*Source material:*
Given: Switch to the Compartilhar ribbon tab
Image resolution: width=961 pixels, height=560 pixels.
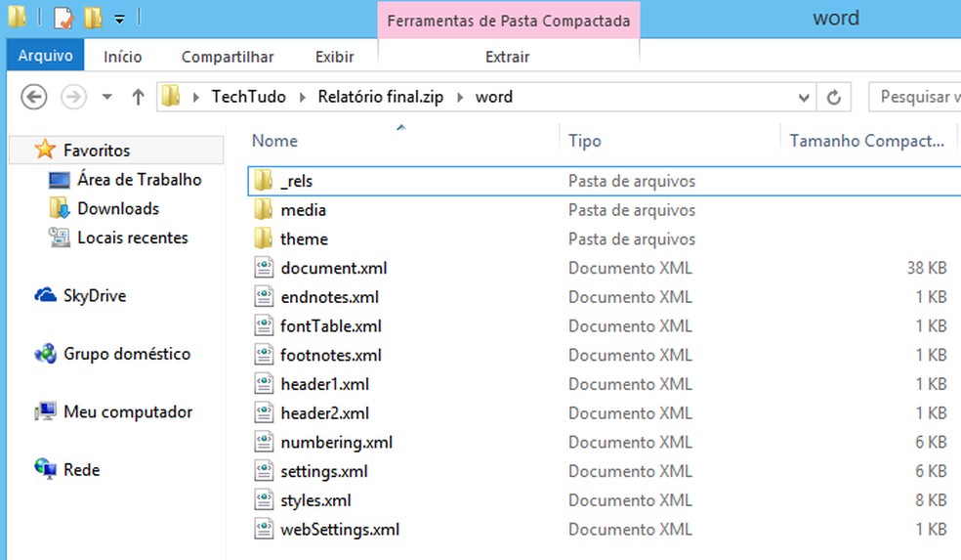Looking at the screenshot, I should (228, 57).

--

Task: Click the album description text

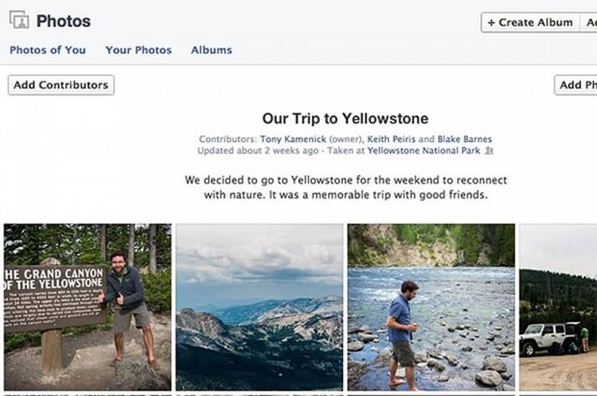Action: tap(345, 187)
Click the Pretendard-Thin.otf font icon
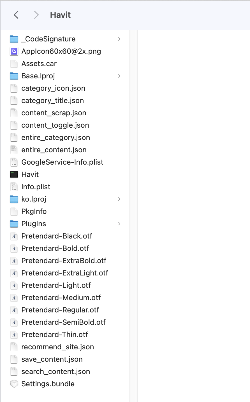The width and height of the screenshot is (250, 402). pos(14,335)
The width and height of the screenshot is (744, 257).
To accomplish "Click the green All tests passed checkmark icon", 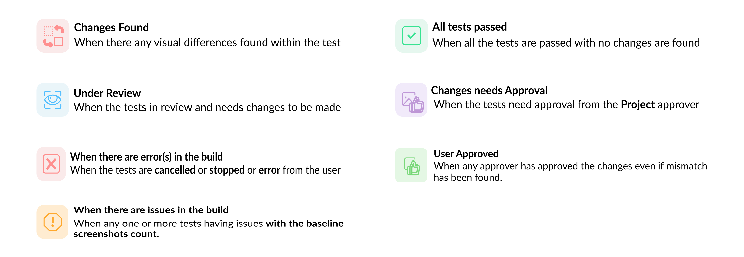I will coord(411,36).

*Work required:*
When you reach the line holding "Task: Click the album description text" in the listing above, begin retyping exactly, and stop once the line holding "The width and height of the screenshot is (744, 257)." is done; pictures stay out.

*Written solution:*
Task: Click the album description text

Action: tap(345, 187)
Click the Pretendard-Thin.otf font icon
The width and height of the screenshot is (250, 402). pos(14,335)
The width and height of the screenshot is (744, 257).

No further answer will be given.